Tatchell is an upscale English version of a red-baiter named Michael
Pugliese who used to post on the Marxism list. Tatchell's politics are a
combination of rancid social democracy and gay advocacy, where the
latter is often used as a cudgel against governments or movements that
are in need of "policing" by the soft left. For example, Tatchell has a
spittle-specked attack on Cuba at:
http://www.galha.org/glh/213/cuba.html, which complains about Castro's
lack of "liberalism". Indeed.

From what I can gather, the intervention at the Palestinian
demonstration was nothing but a provocation. Nobody can deny that
organized Islam is hostile to gay rights, but his contingent was not
intended to change minds but to piss people off. This incident has
become a 'cause celebre' for reactionary elements globally. You can find
an article about it on David Horowitz's Frontpage website:

http://www.frontpagemag.com/Articles/ReadArticle.asp?ID=13433

You also have to recognize that despite the backwardness of orthodox
Jewry, the Israeli government is anxious to demonstrate its openness to
gays in contrast to the "backward" Arabs. For example:

Gays parade in Jerusalem

Gay Pride 2003 has passed off peacefully in Jerusalem and the port city
of Haifa despite fears of disruption by Jewish religious groups.
Thousands of homosexual men and women danced in the city streets, many
of them dressed in drag and waving rainbow flags.

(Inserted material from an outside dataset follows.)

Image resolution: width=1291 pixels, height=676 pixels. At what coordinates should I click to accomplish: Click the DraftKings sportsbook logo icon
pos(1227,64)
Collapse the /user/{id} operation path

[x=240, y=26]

Jerusalem Mayor Uri Lupolianski, himself an ultra-Orthodox Jew, shrugged
off criticism of his decision to approve the march - only the second in
the city's history.

"Everyone has his own parade," he said. "I myself will be marching in
another parade."

Rainbow flags put up along the march route earlier in the week had been
torn down - an action claimed by the outlawed Jewish movement Kach who
said the parade undermines the city's Jewish character.

When a small group of right-wingers tried to protest at the march on
Friday, police physically removed them from the route.

The Israeli Interior Minister himself, Avraham Poraz, brought a message
of support to the marchers.

He said: "There are a few ministers in the government who aren't happy
that I'm taking part in this event but, despite everything, I have come
to wish you a happy holiday. We are all proud of you."

full: http://news.bbc.co.uk/2/hi/middle_east/3008496.stm

Finally, it is important to understand that Tatchell has made an
unsubstantiated charge that is potentially very damaging to the struggle
of Palestinians for self-determination. He has stated that Palestinian
gays risk "punishment beatings and murder" by Yasser Arafat's Fatah
movement.

Taking advantage of my free access to Lexis-Nexis at Columbia
University, I did a keyword search on "PLO" and "homosexuals" and could
find absolutely nothing to support Tatchell's allegation. When I did
another search on "Fatah" and "homosexuals", I did come up with
something revealing but nothing at all that jibes with Tatchell's big lie:

The Jerusalem Post
June 20, 1990, Wednesday

TWO STABBINGS IN NABLUS FOLLOW CHARGES OF HOMOSEXUALITY

BYLINE: By JOEL GREENBERG, Jerusalem Post Reporter

Masked Hamas activists burst into the homes of two Fatah backers in
Nablus on Monday and stabbed them in revenge for accusations that a
local Hamas leader was a homosexual.

The incident is considered one of the most serious cases of
inter-faction violence in Nablus.

Hamas, an acronym for the Islamic Resistance Movement, has vied with
Fatah for leadership of the uprising in the territories, criticizing its
rival's readiness to negotiate with Israel.

The violence erupted after Fatah supporters alleged that a Hamas figure,
known as Sheikh Hakam, was a homosexual. In response, Hamas activists
arrived at the homes of Jihad Hamami, 20, and Faisal Abu al-Hayat, 20,
and stabbed them. The two are currently in Ittihad a-Nisa'i Hospital,
where one is in serious condition, and the other in fair condition. The
incident has aroused widespread concern and embarrassment, and Nablus
residents have been warned not to discuss it with outsiders.